Blast :
n. m., mot angl. : phénomène qui explique l’ensemble des lésions
anatomiques et des syndromes cliniques présentés par un organisme vivant exposé
à une modification brutale du niveau de pression consécutive à une explosion.
C’est en substance l’effet que produit la lecture de la BD de Manu Larcenet sur l’organisme. Lire Blast, c’est s’exposer à une onde de
choc qui secoue le bédéphile, le remue au plus profond, et ce pour longtemps.
Kaboom !
© Dargaud
Le
personnage principal de ce roman graphique est l’impressionnant Polza (pour POmni Leninskie ZAvety,
« souviens-toi des préceptes de Lénine », le genre de prénom qui
connote…). Polza est tout simplement énorme, une carcasse phénoménale d’un bon
quintal de barbaque et de graisse. Lorsque le récit commence, il est en garde à
vue, pour « ce qu’il a fait à Carole », une affaire dont les détails
nous sont révélés par bribes, au fur et à mesure de la narration, par
flash-back lors de ses entretiens avec les deux inspecteurs qui le cuisinent.

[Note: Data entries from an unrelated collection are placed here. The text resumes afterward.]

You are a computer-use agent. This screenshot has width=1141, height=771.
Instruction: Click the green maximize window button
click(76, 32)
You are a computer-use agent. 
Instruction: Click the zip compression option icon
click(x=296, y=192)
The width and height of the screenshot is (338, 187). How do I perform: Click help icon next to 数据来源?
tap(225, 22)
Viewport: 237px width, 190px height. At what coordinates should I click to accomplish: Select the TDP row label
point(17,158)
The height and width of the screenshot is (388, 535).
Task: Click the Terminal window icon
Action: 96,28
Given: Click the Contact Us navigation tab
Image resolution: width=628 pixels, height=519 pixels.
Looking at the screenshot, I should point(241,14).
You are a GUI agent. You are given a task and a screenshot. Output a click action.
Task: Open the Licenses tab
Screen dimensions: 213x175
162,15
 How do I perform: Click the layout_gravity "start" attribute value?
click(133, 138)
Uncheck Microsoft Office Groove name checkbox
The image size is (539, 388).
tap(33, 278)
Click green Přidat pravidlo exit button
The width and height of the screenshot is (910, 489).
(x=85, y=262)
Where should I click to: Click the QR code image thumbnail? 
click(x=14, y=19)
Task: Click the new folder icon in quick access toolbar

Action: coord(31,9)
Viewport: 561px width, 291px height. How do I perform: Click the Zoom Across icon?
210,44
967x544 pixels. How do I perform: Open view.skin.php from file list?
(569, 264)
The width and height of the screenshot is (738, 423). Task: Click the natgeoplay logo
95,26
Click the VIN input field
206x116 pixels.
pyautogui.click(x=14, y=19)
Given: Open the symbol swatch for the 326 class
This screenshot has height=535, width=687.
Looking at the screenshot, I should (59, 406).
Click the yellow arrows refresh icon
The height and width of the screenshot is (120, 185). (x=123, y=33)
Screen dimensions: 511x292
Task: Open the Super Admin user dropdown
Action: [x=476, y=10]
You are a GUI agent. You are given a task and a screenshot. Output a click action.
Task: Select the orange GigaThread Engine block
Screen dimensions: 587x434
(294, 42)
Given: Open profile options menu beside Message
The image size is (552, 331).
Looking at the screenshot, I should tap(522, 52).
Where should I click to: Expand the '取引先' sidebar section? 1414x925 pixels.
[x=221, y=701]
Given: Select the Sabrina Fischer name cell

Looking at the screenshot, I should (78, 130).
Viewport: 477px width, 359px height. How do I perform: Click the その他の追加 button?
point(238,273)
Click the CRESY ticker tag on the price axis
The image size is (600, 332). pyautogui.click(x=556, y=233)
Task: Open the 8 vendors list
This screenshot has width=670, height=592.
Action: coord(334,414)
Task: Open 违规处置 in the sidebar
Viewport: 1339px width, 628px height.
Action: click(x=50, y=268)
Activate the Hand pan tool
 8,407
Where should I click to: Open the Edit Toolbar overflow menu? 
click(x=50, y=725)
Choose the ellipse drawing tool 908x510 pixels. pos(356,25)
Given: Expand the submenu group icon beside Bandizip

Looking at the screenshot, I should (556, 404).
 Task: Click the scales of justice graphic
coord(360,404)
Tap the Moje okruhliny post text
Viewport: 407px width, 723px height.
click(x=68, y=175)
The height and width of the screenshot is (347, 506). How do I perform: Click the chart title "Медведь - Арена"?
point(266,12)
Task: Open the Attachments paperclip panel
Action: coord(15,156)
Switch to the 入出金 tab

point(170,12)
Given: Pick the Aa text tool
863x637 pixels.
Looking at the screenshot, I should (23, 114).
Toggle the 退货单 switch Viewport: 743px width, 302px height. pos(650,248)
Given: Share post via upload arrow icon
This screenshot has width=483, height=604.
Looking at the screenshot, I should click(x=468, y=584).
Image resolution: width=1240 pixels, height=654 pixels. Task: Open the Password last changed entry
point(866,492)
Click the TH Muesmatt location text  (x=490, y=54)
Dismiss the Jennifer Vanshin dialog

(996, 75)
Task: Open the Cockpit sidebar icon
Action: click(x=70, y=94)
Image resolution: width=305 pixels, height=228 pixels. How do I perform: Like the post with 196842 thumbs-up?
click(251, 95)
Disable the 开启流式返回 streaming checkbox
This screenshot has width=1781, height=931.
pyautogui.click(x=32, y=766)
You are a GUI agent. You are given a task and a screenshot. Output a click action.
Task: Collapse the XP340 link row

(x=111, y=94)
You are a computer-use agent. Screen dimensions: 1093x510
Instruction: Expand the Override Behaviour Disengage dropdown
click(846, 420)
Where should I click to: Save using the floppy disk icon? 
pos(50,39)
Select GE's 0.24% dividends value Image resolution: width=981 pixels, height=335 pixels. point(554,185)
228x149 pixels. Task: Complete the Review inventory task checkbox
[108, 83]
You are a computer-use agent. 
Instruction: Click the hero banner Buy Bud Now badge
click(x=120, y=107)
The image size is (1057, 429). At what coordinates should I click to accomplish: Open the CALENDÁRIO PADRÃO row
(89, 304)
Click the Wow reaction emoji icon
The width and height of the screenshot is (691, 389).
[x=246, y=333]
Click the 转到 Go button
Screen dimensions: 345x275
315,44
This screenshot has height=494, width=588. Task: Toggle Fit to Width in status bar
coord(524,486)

L’enquête
dévoile l’histoire de ce clochard philosophe et névrosé, moderne Robinson
échoué sur un îlot de solitude, perdu au milieu de la foule.
© Dargaud
Entre Céline pour la description de l’humaine
misère et Harry Crews pour l’univers
des freaks, Manu Larcenet nous plonge dans le monde des paumés, des punks à
chiens, des SDF, des clochards, des marginaux, des démolis par la vie, cour des
miracles aux marges de la société.
Le
personnage principal est à la fois insupportable, voire écœurant, inquiétant
parfois, et en même temps profondément touchant. Polza est en quête du « blast »,
sorte d’ivresse métaphysique altérant la perception du monde. Son désir de
retrouver l’animalité de l’homme, sa sauvagerie primitive, en phase avec la
nature et loin de la civilisation, résonne étonnamment. Quant au désespoir qui
émane de Polza, il est proprement bouleversant. Comment ne pas éprouver de la
pitié pour un homme capable de se lacérer le ventre à coups de cutter ?
Dure,
âpre, cette BD est parfois éprouvante. Il arrive que les frères humains se
montrent abominables : une rencontre avec des inconnus de passage peut
s’achever par un viol collectif avec tabassage en règle, assorti d’actes de
barbarie. « L’homme est un loup pour l’homme », écrivait le
philosophe romain sur son cartable US quand il était petit…
© Dargaud
Visuellement,
Blast constitue un second choc. Les
personnages de Manu Larcenet font
penser aux caricatures de Daumier,
avec des trognes marquées, quasi animales. L’encrage appuyé rend toute la
noirceur de l’épopée de Polza, véritable voyage au bout de la nuit. De temps à
autre, des touches de couleur illuminent les planches, notamment pour les
expériences de « blast » de Polza, retranscrites de façon pour le
moins originale par des dessins d’enfants. L’ensemble est tout simplement
magnifique.
Cette
BD magistrale se déploie sur 3 tomes : Grasse
carcasse (2009), L’Apocalypse selon
saint Jacky (2011) et La Tête la
première (2012). Un quatrième est prévu pour clore le récit. Soit 600 pages bien tassées (800
à terme), à haute densité, qui frappent le lecteur de plein fouet, lui déchirent l’amygdale du
cerveau et chahutent ses mirettes.
Longue
vie au Triangle !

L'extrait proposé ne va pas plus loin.